■ **What is expected**
I'd like the entries repeated exactly, without their pictures.

Start of Data extracts

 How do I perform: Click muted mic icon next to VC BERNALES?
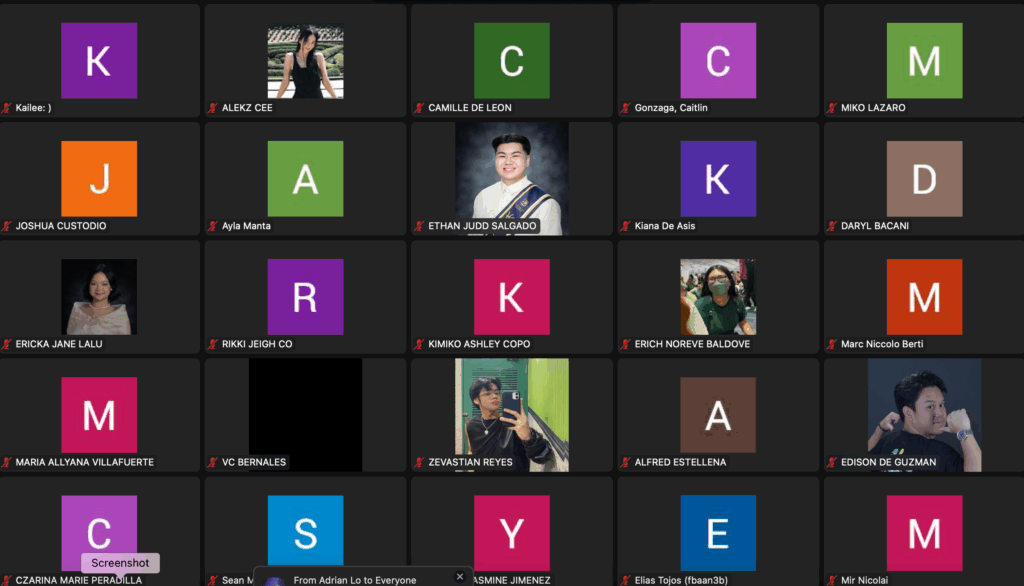click(212, 463)
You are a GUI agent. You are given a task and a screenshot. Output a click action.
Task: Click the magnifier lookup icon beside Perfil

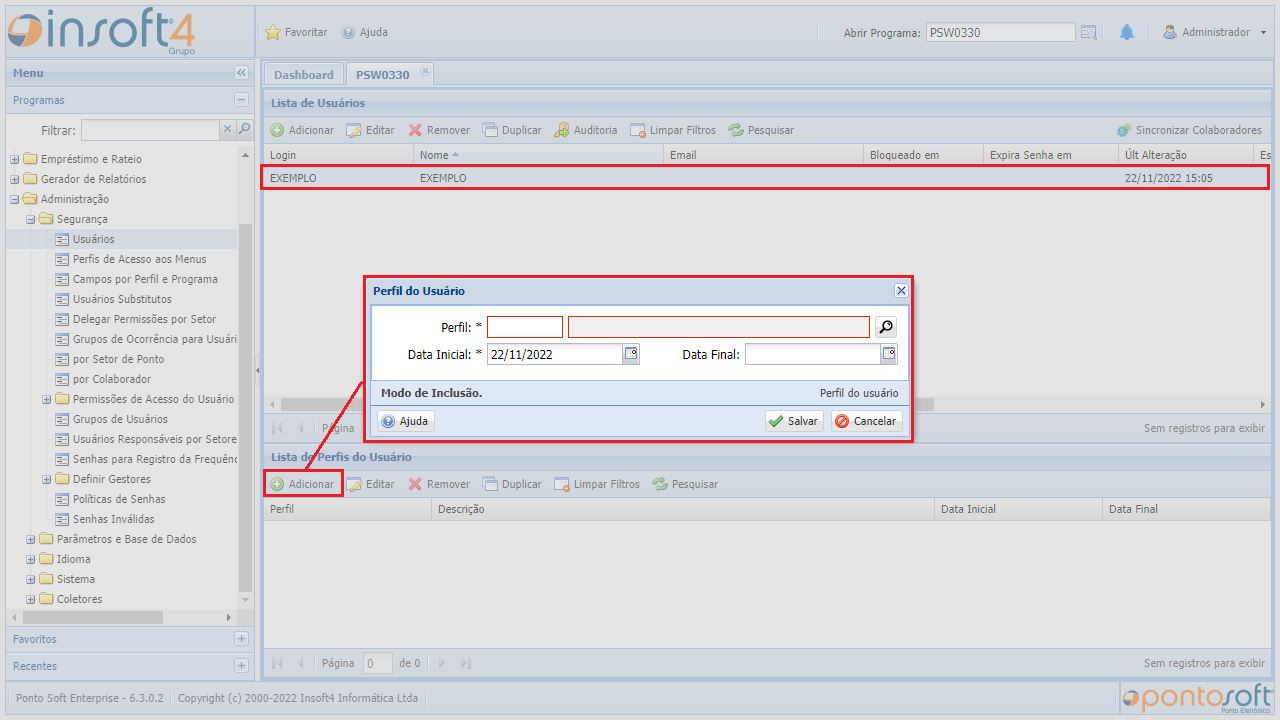[x=886, y=327]

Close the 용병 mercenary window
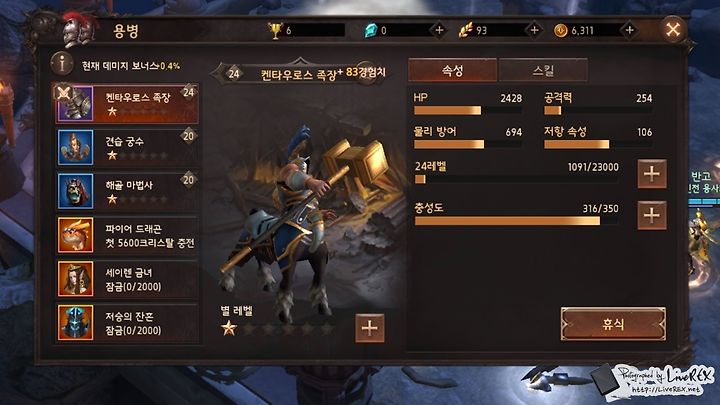673,30
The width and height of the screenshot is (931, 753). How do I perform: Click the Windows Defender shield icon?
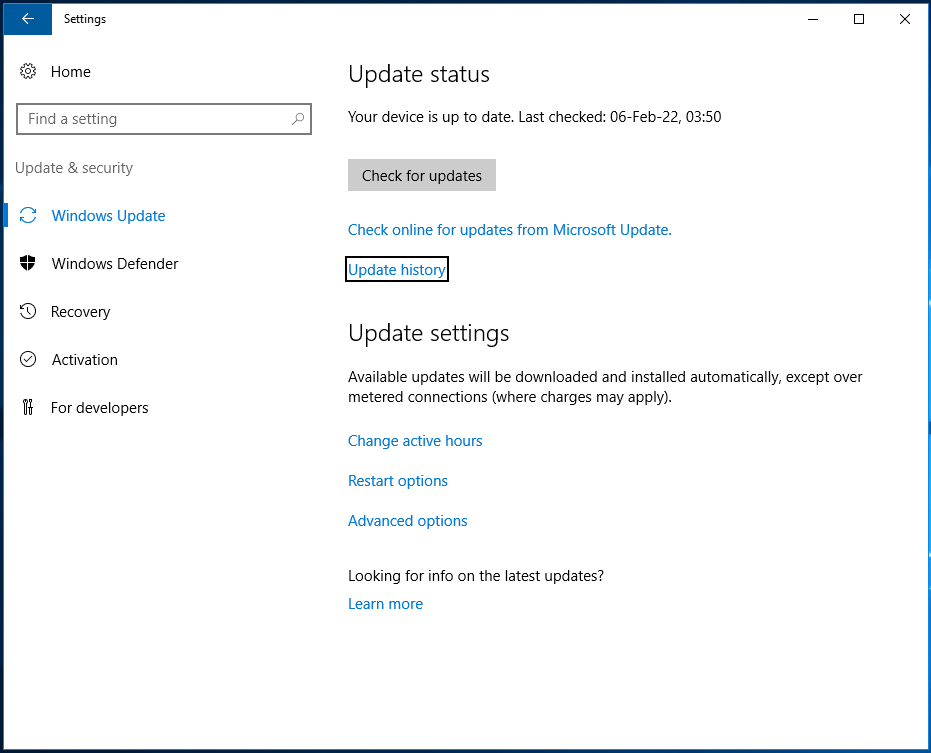(29, 263)
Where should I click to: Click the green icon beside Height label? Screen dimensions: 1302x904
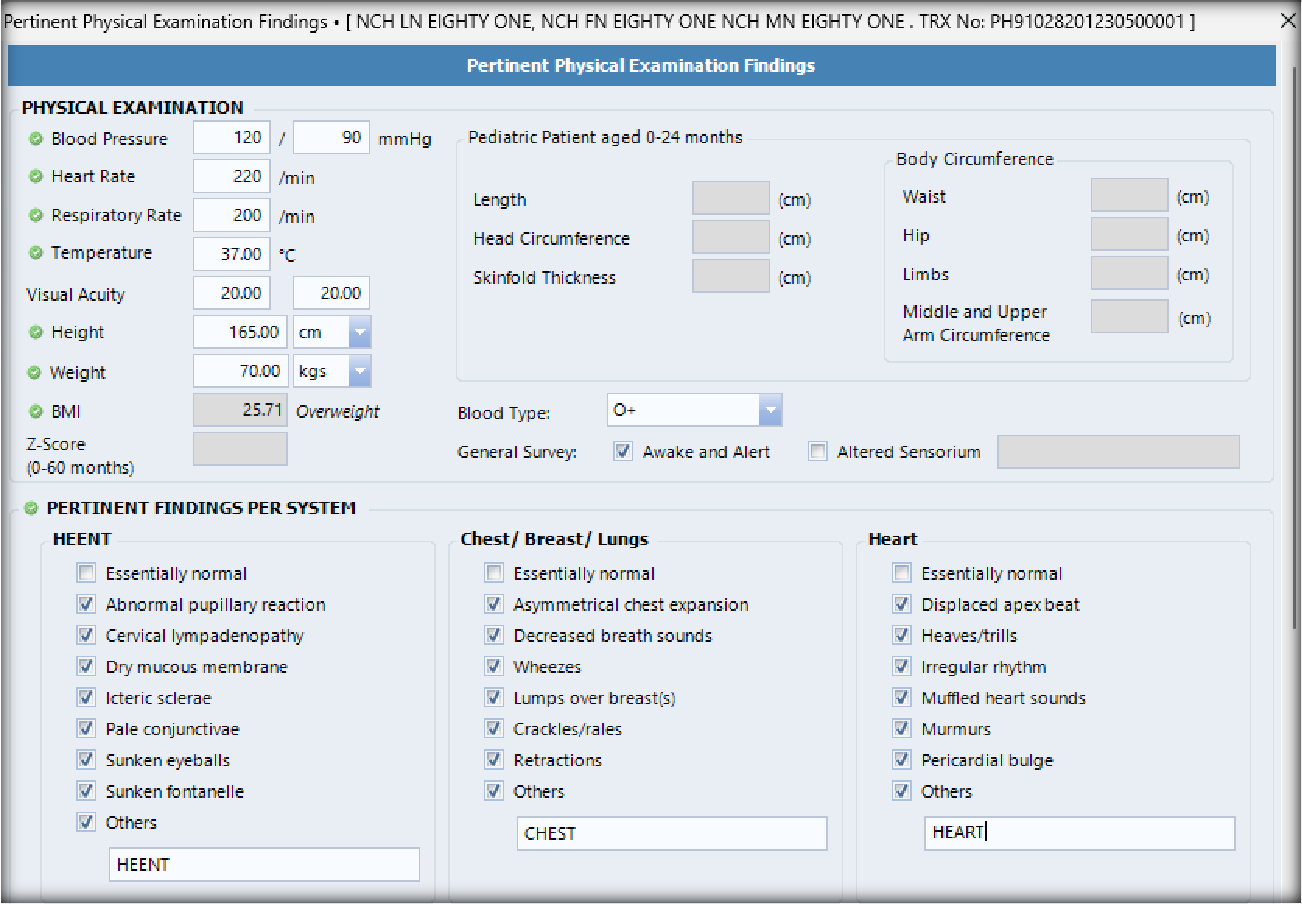(36, 333)
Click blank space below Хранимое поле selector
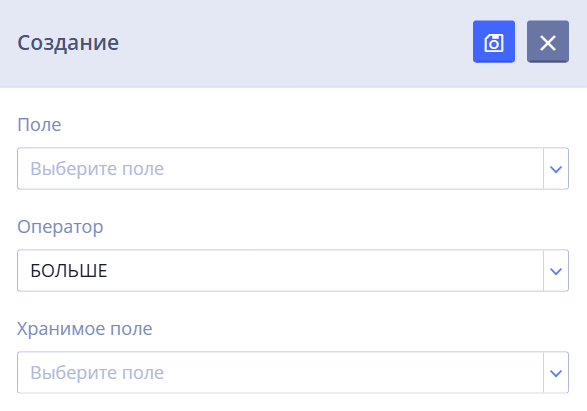The height and width of the screenshot is (411, 587). pos(293,403)
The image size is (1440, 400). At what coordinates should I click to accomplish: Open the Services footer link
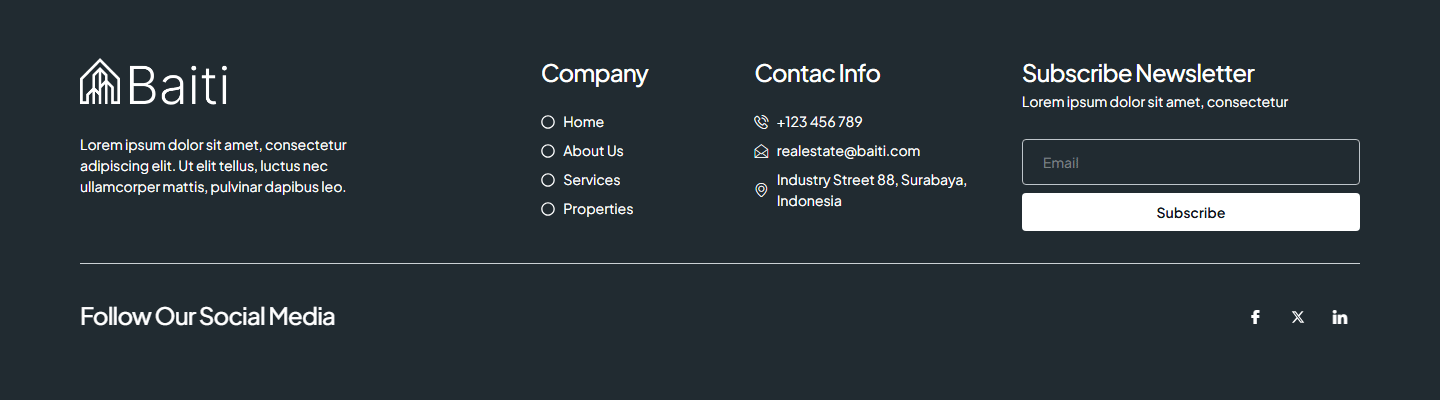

End of Data extracts

■ **Solution**
 How do I perform: Click muted mic icon next to VC BERNALES?
click(212, 463)
You are a GUI agent. You are given a task and a screenshot. Output a click action.
Task: Click the magnifier lookup icon beside Perfil

[x=886, y=327]

Close the 용병 mercenary window
673,30
The width and height of the screenshot is (931, 753). How do I perform: Click the Windows Defender shield icon?
(29, 263)
Where should I click to: Click the green icon beside Height label? Screen dimensions: 1302x904
(36, 333)
Click blank space below Хранимое поле selector
The height and width of the screenshot is (411, 587). pos(293,403)
The image size is (1440, 400). At what coordinates should I click to accomplish: Open the Services footer link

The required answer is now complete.